Sun | May 10, 2026

Budget apathy shows Teacher Clarke has work to do

Published:Tuesday | February 14, 2023 | 1:18 AM
Minister of Finance and the Public Service Dr Nigel Clarke will table the 2023-24 Estimates of Expenditure today.
Minister of Finance and the Public Service Dr Nigel Clarke will table the 2023-24 Estimates of Expenditure today.

When Governor General Sir Patrick Allen delivers the Throne Speech at today’s opening of Parliament, many Jamaicans say they expect the administration’s plans and Budget to make no difference to their families’ lives and livelihoods.

While some persons whose opinions were sought dismissed the parliamentary ritual as unimportant, others lobbied for the head of state to clearly detail the achievements and failures from last year’s pledges.

Several others canvassed by The Gleaner on Monday were ambivalent about the contents of the Estimates of Expenditure for fiscal year 2023-24 which will be tabled by Finance Minister Dr Nigel Clarke. They argue that the Budget is mostly over everybody’s head.

That means Clarke has a mountain to climb in selling the so-called Citizen’s Guide – an explainer that seeks to simplify the technical gobbledygook of how the Government’s revenues and expenditure are calculated.

The guide was implemented in 2019 and is distributed in national newspapers as well as electronically.

It distils key achievements of the Government, explains how the Budget is prepared, and shows how financing is found and where expenditure is directed.

High fines imposed under the newly enforced Road Traffic Act were high on the agenda of respondents interviewed on the street. The Budget will unveil how much revenue the Government is expecting to rake in from traffic tickets and fines for the upcoming year.

Another respondent expressed distress over the fleecing of $2 billion from the Stocks & Securities Limited account of Olympic great Usain Bolt and urged Clarke to find fiscal space to repay the stolen money.

Taxi operator Raymond Gordon has reservations about the 2023-24 Budget because he thinks the Government does not keep its word.

“I think the ordinary Jamaicans have detached themselves from Government and government spending, because it makes no difference. It’s not like they ask your opinion on what to do, they are just doing and telling us what to do, so whether them spend or no spend, it’s neither here nor there,” said Gordon in a roadside interview on Monday.

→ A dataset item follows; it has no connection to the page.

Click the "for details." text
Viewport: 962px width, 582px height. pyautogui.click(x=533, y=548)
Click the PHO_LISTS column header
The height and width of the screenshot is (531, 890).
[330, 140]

“Andrew Holness has to be careful. He was seen as the hope; that’s why he received such a landslide. But what we are seeing is the same kind of politics, so I am telling him, he needs to put on back him Clarks and come back to earth,” the cabbie said, referencing the prime minister.

For technician Fitzalbert Forbes, neither the Throne Speech nor the Budget has any value to ordinary people.

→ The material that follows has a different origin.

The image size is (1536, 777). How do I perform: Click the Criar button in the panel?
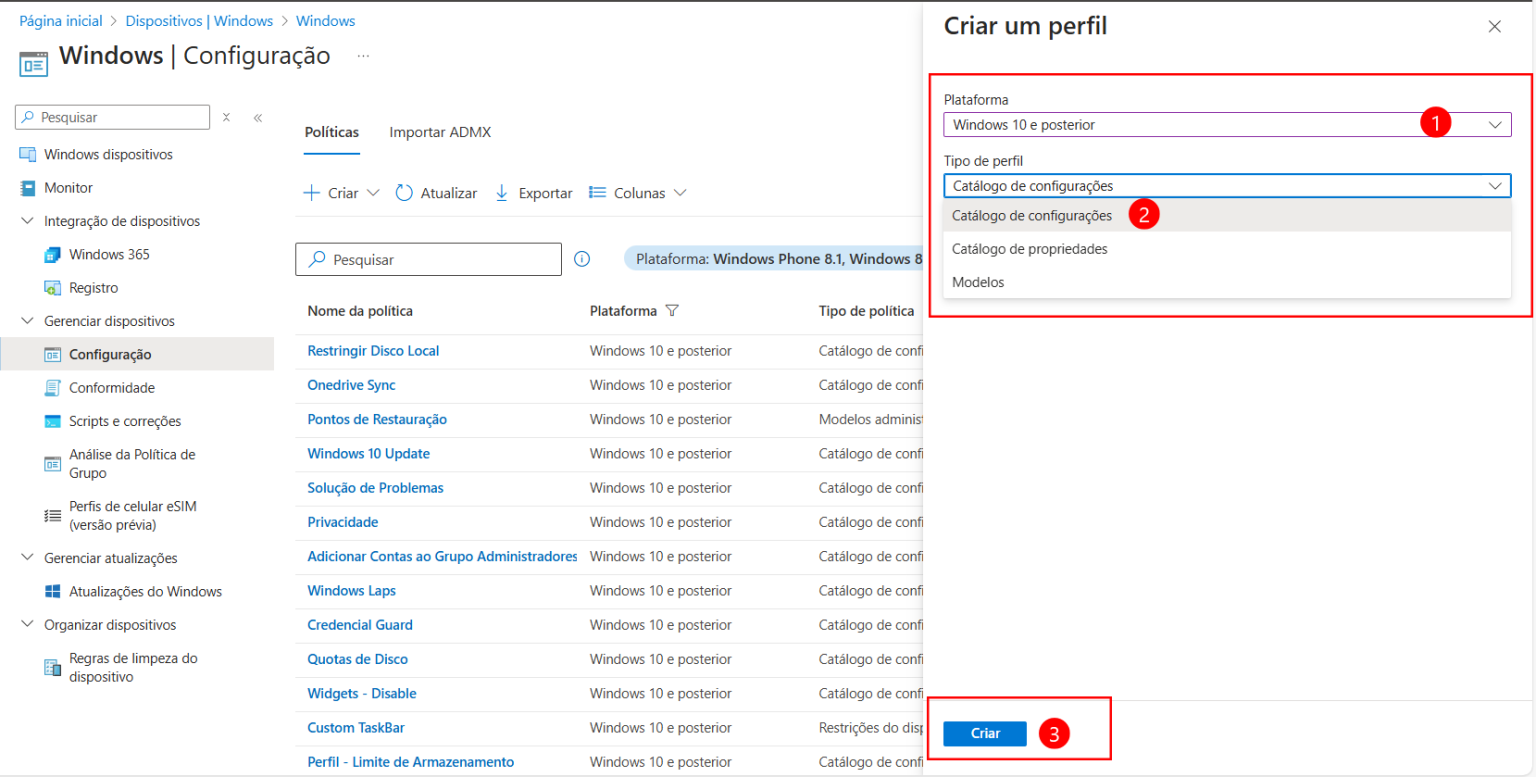984,733
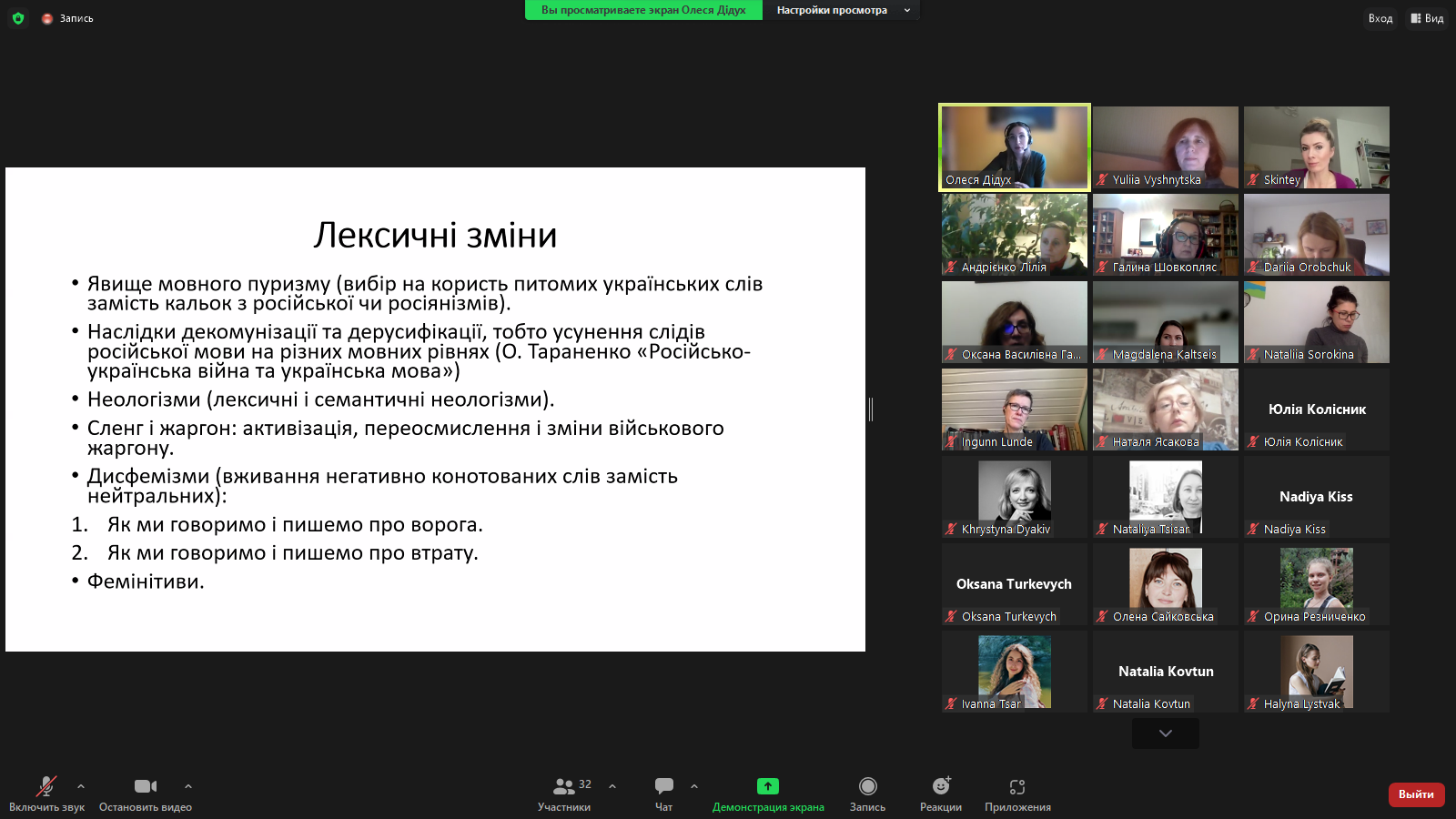Open the Apps panel icon
The image size is (1456, 819).
pyautogui.click(x=1017, y=786)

“What the [finance] minister has to do does not impact poor people, because sometimes they say things they are going to do and at the end of the day, what they say they will do is not done, and nobody says why,” Forbes told The Gleaner.

Payroll account Moneshia Taylor believes that ordinary people know little about government accounting.

“I want to know the breakdown for each parish, each community, or even how they do it. What criteria determine what is allocated where, as opposed to this rural area versus their urban area,” the accountant said.

“These are the things that I am much more interested in,” she added.

And accounting clerk Lysandra Osphall is insisting on transparency.

“I would like to know the way the Government uses taxpayers’ money. I don’t know how much it is costing the Government to fix roads, to build road signs. It would good to see what they are allocating to schools, the development of the inner cities,” she stated.

Phillip Stewart, a Kingston tailor who outfits workers at a number of corporate organisations, says parliamentary opening speeches mean little to him. But he acknowledges that his business is impacted by the provisions of the Budget.

“Over the years, I don’t expect to hear anything at all that will benefit me. My clients are impacted because they hold back on everything until the Budget is read. If the work is even available, they have to wait on the Budget,” Stewart told The Gleaner.